According to the Obstetrics and Gynaecology, more than 40 trans men gave birth in the first half of 2014. A NPR article in 2014 suggested that more than 1000 were trying to get pregnant. According to a survey by Medicare in Australia it was found that 75 people who identified as transgender men gave birth naturally or via surgery in 2016 and 40 of them gave birth in 2017.
Sally Hines, an associate professor of sociology and gender studies at the University of Leeds, said this when she was questioned on her study on trans male pregnancies and their legal struggles - “As for legal challenges, parental roles are underwritten with gendered assumptions about who is a man/woman, mother/father.

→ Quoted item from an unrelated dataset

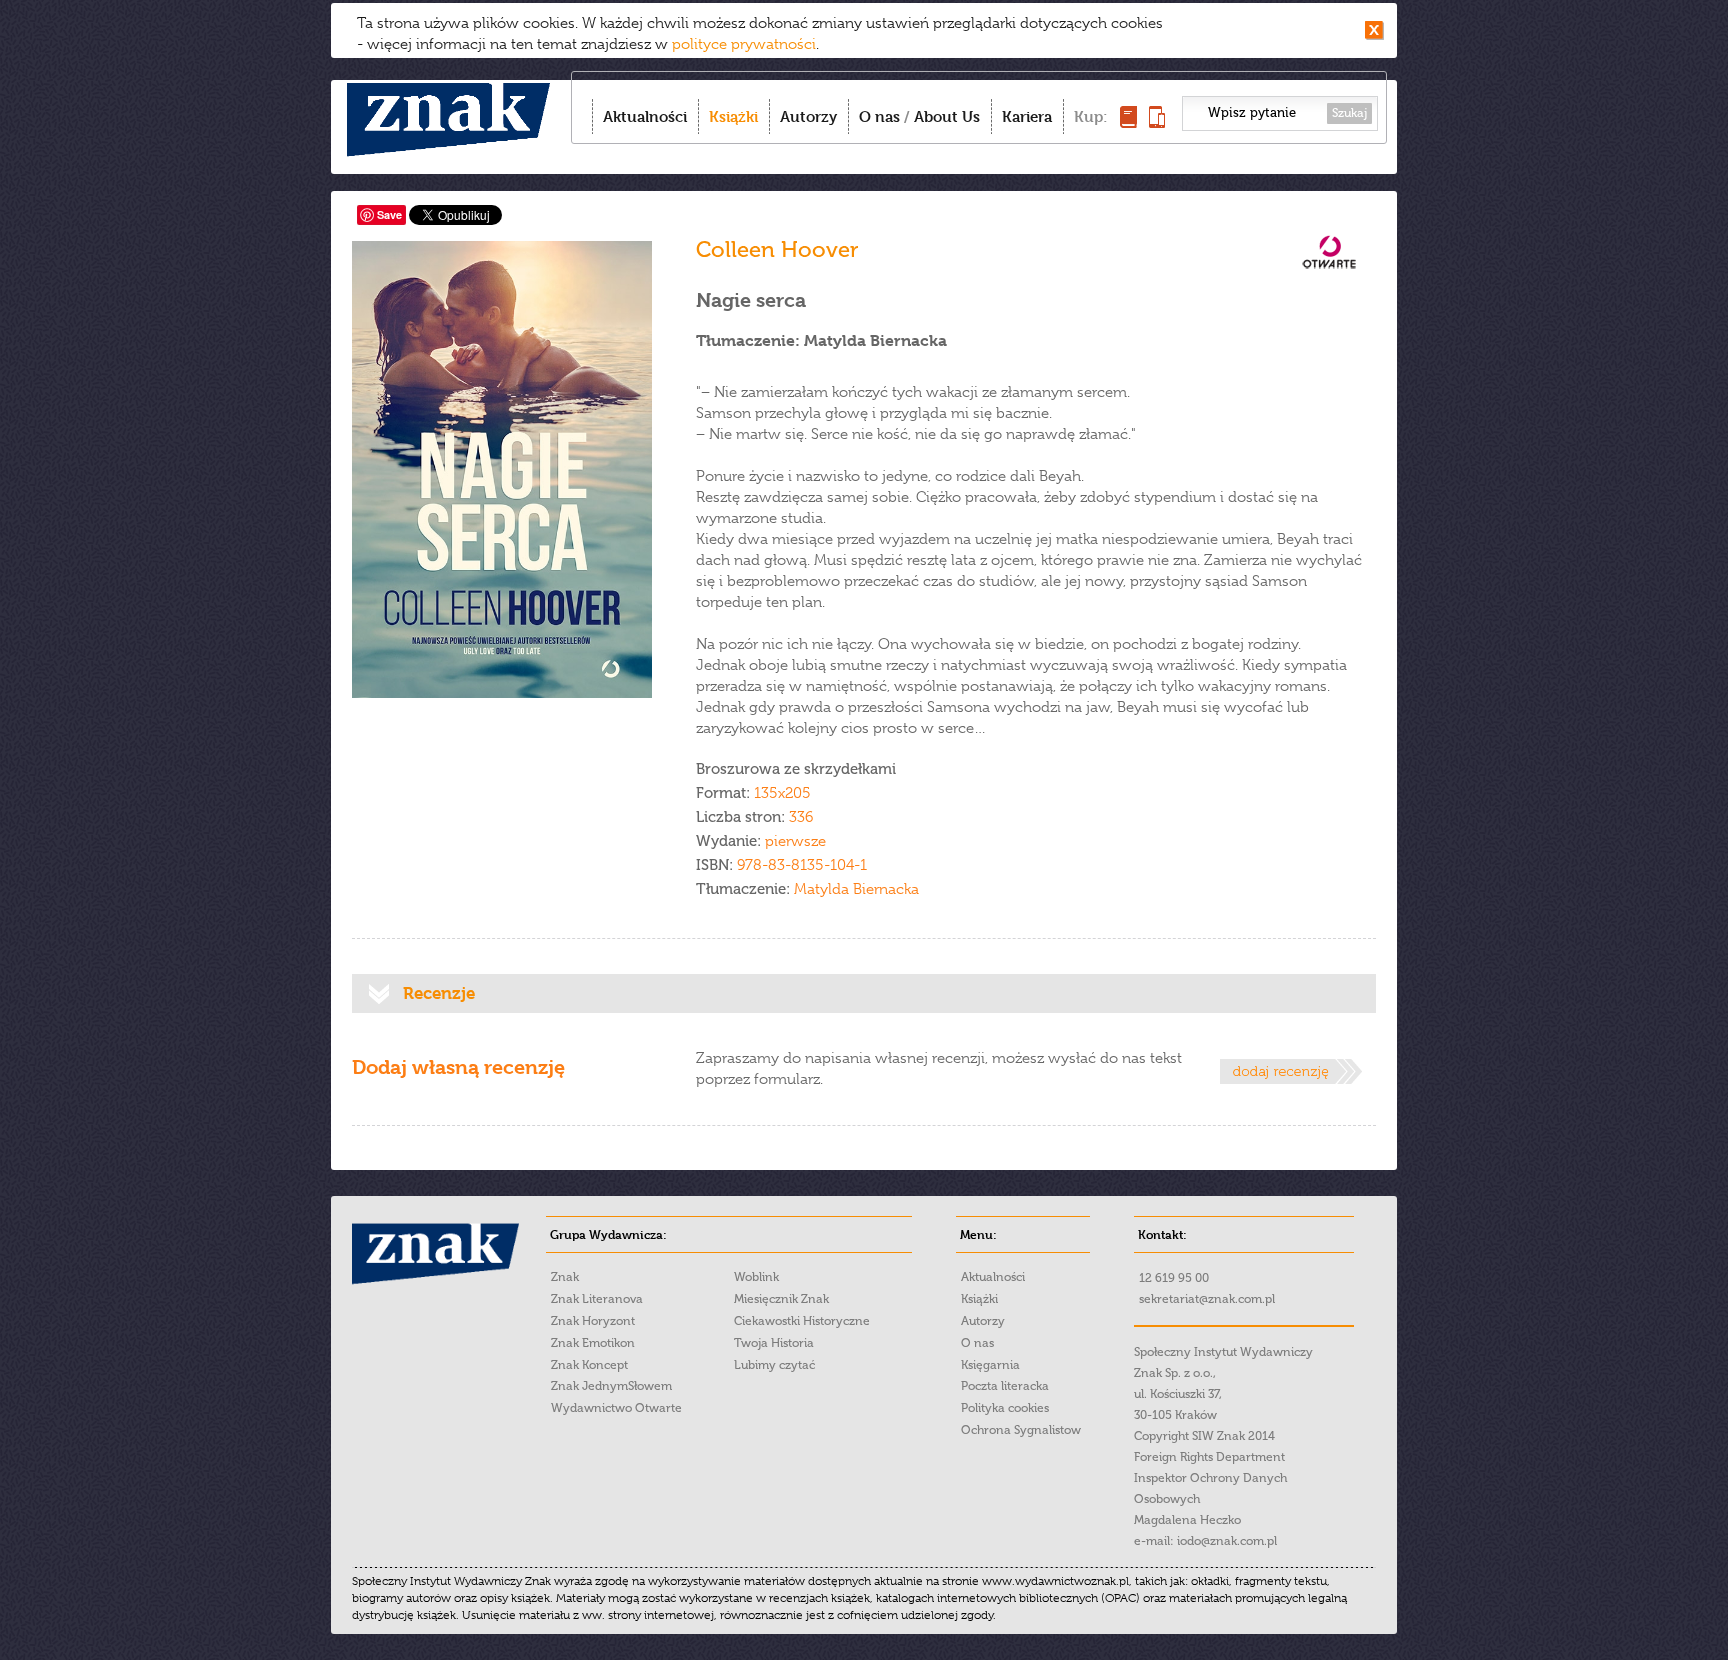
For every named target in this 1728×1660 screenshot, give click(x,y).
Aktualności (645, 116)
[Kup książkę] (1128, 122)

So it’s very hard to socially and culturally separate parenting roles from gender. This has impacts on law (i.e., parental recognition on birth certificates) and on health care, education and welfare structures that may not recognize the parental role (as father) of a man who has given birth. This is also hugely complicated in relation to different laws around gender recognition more broadly. Also lack of understanding equals stigmatization. The phenomenon of male pregnancy brings challenges to law not just around gender recognition but around recognition of family diversity. Legislatively, these issues vary hugely across countries.”
Trans men find it difficult to find appropriate medical facilities because of various reasons, one is that the doctors or the midwives are not trained on how to handle a pregnant trans male and also because of the stereotype that is associated with pregnancy connecting it only with a female.
Thomas Beatie, a transgender man, has borne three children. He took this decision when he and his wife, Nancy found out that she was infertile. Thomas wrote an article about the experience in The Advocate. The Washington Post further broadened the story on March 25 when blogger Emil Steiner called Beatie the first "legally" pregnant man on record, in reference to certain states' and federal legal recognition of Beatie as male, though partially male. In 2010, Guinness World Records recognized Beatie as the world's "First Married Man to Give Birth.”